*** Exercise materials Section Begins ***
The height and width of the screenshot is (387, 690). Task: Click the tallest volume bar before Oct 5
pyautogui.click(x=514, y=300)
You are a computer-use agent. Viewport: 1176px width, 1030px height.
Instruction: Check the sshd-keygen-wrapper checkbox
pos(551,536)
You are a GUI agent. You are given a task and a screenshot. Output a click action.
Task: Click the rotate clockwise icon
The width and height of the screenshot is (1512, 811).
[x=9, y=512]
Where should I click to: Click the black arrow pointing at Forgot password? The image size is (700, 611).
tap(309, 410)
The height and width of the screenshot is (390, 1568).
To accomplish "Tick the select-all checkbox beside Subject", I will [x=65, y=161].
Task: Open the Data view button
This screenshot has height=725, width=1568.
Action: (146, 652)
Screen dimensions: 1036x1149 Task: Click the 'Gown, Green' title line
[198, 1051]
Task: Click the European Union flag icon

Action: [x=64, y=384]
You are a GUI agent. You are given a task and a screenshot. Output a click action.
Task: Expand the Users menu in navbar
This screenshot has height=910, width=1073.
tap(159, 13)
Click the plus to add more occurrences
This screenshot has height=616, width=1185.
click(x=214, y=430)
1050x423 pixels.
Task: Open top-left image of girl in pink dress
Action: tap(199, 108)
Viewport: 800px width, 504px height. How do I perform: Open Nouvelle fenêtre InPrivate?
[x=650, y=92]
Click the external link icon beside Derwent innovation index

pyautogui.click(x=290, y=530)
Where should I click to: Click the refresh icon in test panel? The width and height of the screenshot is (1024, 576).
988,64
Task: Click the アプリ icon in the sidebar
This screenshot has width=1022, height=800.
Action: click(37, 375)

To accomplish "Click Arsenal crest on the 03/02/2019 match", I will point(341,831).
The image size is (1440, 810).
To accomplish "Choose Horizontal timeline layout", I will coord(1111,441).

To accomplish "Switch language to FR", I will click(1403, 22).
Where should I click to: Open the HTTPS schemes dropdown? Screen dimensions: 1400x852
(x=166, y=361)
*** Exercise materials Section Ends ***
## What to work on
Show every line above in which the word "accomplish" is found.

## Task solution
To accomplish "Tick the select-all checkbox beside Subject", I will [x=65, y=161].
To accomplish "Click Arsenal crest on the 03/02/2019 match", I will point(341,831).
To accomplish "Choose Horizontal timeline layout", I will coord(1111,441).
To accomplish "Switch language to FR", I will click(1403, 22).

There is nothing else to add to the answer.